Can you repeat, word for word, the lines of the rows below, starting at the line containing "Click the blue star icon in view toolbar" and ending at the line containing "Looking at the screenshot, I should (95, 28).", with both of those lines included?

— start of SUPPLIED MATERIAL —

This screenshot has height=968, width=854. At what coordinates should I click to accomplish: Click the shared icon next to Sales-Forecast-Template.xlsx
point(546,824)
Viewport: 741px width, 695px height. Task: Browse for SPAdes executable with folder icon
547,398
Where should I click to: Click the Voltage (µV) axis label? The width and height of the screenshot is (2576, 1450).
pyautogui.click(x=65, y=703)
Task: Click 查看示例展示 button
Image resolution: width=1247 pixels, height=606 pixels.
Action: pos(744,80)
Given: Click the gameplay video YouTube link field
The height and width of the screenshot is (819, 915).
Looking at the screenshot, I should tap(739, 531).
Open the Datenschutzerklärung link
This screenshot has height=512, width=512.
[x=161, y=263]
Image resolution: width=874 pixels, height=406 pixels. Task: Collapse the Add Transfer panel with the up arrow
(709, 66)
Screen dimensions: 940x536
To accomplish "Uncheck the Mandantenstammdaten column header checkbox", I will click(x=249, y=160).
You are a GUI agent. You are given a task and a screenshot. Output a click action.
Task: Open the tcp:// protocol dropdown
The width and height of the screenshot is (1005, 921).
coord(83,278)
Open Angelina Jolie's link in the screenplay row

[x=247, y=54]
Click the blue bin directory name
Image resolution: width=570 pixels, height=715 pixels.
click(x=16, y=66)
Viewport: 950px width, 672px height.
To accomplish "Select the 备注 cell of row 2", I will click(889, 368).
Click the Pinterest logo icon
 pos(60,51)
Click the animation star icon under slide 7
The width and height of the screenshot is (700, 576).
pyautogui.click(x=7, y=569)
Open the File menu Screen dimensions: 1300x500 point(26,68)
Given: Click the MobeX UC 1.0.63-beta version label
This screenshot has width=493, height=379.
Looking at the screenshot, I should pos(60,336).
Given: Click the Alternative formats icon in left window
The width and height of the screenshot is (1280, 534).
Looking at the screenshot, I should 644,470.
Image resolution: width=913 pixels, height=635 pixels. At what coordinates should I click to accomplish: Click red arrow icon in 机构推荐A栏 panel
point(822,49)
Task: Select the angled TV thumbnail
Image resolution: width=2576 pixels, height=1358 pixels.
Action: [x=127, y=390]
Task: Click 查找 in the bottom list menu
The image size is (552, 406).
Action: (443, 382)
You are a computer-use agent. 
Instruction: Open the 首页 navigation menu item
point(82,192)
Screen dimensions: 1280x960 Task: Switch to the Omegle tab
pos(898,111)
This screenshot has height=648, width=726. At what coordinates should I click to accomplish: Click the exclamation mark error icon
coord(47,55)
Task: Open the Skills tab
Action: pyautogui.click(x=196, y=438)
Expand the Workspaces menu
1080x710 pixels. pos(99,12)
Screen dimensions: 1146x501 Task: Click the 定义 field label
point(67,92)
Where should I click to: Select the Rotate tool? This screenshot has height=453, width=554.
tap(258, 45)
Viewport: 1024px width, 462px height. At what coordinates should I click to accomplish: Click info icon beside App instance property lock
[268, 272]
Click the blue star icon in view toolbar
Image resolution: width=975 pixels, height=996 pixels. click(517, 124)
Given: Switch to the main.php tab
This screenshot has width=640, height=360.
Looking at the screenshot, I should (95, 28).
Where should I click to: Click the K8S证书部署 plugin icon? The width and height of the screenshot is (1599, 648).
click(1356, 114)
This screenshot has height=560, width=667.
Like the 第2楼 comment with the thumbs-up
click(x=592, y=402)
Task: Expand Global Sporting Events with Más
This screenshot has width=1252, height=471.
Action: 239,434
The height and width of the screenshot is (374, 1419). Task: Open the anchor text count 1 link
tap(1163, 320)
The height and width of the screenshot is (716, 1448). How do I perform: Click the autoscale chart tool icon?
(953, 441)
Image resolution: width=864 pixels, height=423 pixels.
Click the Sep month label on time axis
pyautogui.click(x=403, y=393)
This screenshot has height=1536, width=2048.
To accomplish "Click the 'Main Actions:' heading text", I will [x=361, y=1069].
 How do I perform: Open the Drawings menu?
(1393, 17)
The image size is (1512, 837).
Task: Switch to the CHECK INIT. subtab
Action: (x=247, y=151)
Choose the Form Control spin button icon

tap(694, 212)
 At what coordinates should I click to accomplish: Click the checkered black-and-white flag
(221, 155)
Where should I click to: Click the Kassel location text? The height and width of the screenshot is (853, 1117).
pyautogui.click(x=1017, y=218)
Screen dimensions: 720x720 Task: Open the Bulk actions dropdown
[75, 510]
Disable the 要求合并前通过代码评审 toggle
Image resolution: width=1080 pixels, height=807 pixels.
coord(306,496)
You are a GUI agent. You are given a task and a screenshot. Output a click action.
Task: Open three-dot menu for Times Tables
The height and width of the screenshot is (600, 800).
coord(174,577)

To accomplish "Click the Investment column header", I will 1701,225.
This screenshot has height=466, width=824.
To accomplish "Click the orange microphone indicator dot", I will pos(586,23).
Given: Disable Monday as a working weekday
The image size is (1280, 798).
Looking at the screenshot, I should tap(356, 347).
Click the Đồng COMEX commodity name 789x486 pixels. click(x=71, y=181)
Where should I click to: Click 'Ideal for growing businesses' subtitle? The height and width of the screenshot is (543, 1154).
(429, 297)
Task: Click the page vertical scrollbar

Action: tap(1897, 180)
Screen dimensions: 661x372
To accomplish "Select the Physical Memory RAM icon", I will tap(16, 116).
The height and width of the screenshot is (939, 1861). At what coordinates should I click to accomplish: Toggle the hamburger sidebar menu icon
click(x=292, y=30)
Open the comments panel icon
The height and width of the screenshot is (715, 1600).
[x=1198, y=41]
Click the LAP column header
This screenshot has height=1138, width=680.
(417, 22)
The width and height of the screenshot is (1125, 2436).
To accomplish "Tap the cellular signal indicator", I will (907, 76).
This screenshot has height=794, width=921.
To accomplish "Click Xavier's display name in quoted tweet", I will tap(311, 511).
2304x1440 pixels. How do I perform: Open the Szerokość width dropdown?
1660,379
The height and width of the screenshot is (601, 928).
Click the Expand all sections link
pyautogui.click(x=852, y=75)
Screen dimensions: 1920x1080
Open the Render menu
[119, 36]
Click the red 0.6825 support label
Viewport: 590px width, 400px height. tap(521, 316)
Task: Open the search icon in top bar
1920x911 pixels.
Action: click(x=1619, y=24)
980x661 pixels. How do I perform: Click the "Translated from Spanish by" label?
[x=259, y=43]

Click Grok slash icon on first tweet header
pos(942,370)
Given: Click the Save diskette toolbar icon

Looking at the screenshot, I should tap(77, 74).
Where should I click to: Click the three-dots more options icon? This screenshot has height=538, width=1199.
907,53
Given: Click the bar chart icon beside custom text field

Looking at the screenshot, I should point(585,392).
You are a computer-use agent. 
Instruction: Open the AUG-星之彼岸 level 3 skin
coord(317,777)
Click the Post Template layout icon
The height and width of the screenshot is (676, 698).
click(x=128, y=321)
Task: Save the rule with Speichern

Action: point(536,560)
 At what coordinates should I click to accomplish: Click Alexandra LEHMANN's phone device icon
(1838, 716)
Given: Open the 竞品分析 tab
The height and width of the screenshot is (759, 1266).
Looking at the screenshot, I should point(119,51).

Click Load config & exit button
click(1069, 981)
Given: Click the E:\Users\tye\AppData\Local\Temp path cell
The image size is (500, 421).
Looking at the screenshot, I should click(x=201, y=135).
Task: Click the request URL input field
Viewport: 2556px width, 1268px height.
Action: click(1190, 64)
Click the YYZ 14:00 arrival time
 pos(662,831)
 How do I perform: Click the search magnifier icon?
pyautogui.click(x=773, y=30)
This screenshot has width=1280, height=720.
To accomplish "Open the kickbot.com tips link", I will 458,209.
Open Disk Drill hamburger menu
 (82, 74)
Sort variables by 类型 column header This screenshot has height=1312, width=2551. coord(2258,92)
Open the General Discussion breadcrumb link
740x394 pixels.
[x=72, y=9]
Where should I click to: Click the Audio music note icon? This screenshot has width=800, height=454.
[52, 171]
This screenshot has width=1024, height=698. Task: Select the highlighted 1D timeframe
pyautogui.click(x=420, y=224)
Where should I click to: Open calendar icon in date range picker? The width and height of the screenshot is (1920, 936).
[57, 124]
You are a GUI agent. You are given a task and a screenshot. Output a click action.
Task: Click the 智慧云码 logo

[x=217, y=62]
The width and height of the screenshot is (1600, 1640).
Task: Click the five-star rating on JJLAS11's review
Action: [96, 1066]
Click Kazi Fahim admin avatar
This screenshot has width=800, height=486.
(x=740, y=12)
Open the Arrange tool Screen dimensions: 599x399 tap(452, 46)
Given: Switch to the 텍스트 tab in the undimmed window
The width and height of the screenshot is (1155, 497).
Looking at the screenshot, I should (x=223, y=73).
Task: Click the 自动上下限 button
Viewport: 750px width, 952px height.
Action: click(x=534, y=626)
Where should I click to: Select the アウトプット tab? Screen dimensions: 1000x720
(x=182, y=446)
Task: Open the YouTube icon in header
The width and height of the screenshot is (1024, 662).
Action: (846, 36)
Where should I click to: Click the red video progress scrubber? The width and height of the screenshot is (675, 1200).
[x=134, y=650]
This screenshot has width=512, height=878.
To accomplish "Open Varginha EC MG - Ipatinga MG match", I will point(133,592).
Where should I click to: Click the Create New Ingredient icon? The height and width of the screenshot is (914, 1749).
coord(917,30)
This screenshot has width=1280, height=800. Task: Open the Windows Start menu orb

— end of SUPPLIED MATERIAL —

● **TASK OUTPUT**:
Click the blue star icon in view toolbar
Image resolution: width=975 pixels, height=996 pixels. click(517, 124)
Given: Switch to the main.php tab
This screenshot has width=640, height=360.
Looking at the screenshot, I should (95, 28).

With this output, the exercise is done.